Aku tak bisa menahan diri untuk
tersenyum saat melihat ekspresi Kayla. Ah, bidadariku telah tumbuh menjadi
gadis kecil yang mempesona. Saat tanganku menyentuh foto tersebut, tanganku
berhenti pada paras Melia. Ada yang menderu, apakah masih pantas aku
merindukannya?
Saat pertemuan tadi pun aku tak
kuasa untuk mencuri-curi pandang. Melia selalu saja seperti itu, tak mau
terlihat rapuh. Selalu ingin terlihat kuat dan bersemangat. Aku tersenyum kecil
mengingat kejadian saat makan malam tadi saat dia gugup mengambilkan aku nasi
dan lauk saat makan malam tadi, ya seperti yang selalu ia lakukan dulu saat
kami masih bersama.
Dulu.
Sepertinya pertemuan tadi telah
membuatku larut dalam uforia pesta kenangan. Ya, Melia hanya bagian dari masa
laluku. Semanis apapun itu, bukankah aku tak mungkin kembali padanya? Aku telah
menentukan pilihan, untuk memulai segalanya dari awal bersama Ailya.
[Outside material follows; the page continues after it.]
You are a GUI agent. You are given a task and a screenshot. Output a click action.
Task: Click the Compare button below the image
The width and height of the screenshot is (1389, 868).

Ailya, gadis yang manis. Aku
mencintainya, menyukai caranya mencintaiku. Rasanya baru kemarin siang aku
bertemu dengannya di acara konverensi ASEAN di Kuala Lumpur setahun yang lalu.
Pertemuan yang merubah segala kehidupanku. Gadis itu telah memberiku
kesempatan.
Semoga pertemuan kecil tadi tidak
membuatnya meragu, semoga pertemuannya dengan masa laluku memberikannya
kekuatan untuk lebih mencintaiku. Ah, egoisnya aku. Apakah aku pernah berpikir
tentang perasaannya?
Bukankah Ailya tampak baik-baik
saja saat di pertemuan tadi, bercanda dengan Kayla. Bahkan tadi Ia menemani
Kayla bermain? Apa ada yang salah dengan intuisiku?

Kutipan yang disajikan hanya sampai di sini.